In general, feel free to file a GitHub issue at https://github.com/intersystems/git-source-control/issues

If you're looking to implement your own registry you'll also need client code to handle retrieving packages from, and publishing to, your own registry. (FWIW, built-in Artifactory support is under consideration.)

This would involve extending https://github.com/intersystems/ipm/blob/master/src/%25ZPM/PackageManage... and writing classes to implement the following interfaces:
https://github.com/intersystems/ipm/blob/master/src/%25ZPM/PackageManage...
https://github.com/intersystems/ipm/blob/master/src/%25ZPM/PackageManage...

(Ignore the "Application" related methods - only "Module" is needed.)

As an example, see:
https://github.com/intersystems/ipm/blob/master/src/%25ZPM/PackageManage...
https://github.com/intersystems/ipm/blob/master/src/%25ZPM/PackageManage...
https://github.com/intersystems/ipm/blob/master/src/%25ZPM/PackageManage...

I'll add to this, we use the same "embedded" source control behavior across Studio and VSCode for my team within InterSystems, and haven't had issues.

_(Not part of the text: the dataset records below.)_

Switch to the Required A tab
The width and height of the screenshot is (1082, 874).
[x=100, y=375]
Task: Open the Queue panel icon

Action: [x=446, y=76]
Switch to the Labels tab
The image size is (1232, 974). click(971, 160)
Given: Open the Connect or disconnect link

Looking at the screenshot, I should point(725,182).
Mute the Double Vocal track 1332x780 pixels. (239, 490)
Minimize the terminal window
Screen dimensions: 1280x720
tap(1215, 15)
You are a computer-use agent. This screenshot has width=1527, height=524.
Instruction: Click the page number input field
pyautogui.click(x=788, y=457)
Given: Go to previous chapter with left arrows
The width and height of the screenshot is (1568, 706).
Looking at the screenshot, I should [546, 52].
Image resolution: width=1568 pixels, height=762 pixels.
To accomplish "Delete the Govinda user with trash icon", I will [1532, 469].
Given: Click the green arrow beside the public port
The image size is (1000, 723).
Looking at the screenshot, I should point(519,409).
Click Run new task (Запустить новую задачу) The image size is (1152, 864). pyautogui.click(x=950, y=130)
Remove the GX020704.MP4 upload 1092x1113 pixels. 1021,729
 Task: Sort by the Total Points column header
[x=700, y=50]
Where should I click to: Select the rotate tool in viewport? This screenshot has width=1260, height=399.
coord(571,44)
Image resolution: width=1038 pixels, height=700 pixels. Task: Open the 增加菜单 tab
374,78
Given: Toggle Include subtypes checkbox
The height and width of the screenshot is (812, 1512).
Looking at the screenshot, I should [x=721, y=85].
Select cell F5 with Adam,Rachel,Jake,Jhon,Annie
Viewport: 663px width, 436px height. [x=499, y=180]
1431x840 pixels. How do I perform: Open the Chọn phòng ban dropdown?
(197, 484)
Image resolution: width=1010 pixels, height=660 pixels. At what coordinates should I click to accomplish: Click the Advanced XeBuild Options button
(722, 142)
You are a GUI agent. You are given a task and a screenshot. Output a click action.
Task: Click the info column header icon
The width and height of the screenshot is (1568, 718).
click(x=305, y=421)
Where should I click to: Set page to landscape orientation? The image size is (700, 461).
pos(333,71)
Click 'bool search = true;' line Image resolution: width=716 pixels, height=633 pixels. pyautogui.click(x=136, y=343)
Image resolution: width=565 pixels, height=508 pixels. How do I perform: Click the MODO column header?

@Richard Filoramo , one question re: TrackWare - do you know offhand which "Actions" and "Other Studio actions" it uses in the UserAction method from %Studio.Extension.Base (see class reference)? There are some limitations/differences between VSCode and Studio but they're on things we see as either less common or undesirable to support from VSCode. One such case we've previously deemed "undesirable" is Action = 3, "Run an EXE on the client. The Target is the name of an executable file on the client machine. It is the responsibility of the customer to ensure this EXE is installed in a suitable location." Your statement that your source control system is written in ObjectScript and Delphi makes me think this might matter to you.

More generally, @Brett Saviano , there may be other aspects of complete support for the interface defined in %Studio.Extension.Base to consider.

@Evgeny Shvarov I have a detailed writeup here (although Dmitry already hit the important point re: IPM): https://community.intersystems.com/post/unit-tests-and-test-coverage-obj...

A few other notes:

Unit test class instances have a property (..Manager) that refers to the %UnitTest.Manager instance, and may be helpful for referencing the folder from which unit tests were loaded (e.g., to load additional supporting data or do file comparisons without assuming an absolute path) or "user parameters" / "user fields" that were passed in the call to run tests (e.g., to support running a subset of tests defined in unit test code). Sure, you could do the same thing with PPGs or % variables, but using OO features is much better.

I'll also often write unit tests that do setup in OnBeforeAllTests and cleanup in %OnClose, so that even if something goes very horribly wrong it'll have the best chance of actually running. Properties of the unit test are useful to store state relevant to this setup - the initial $TLevel (although that should always be 0), device settings, global configuration flags, etc.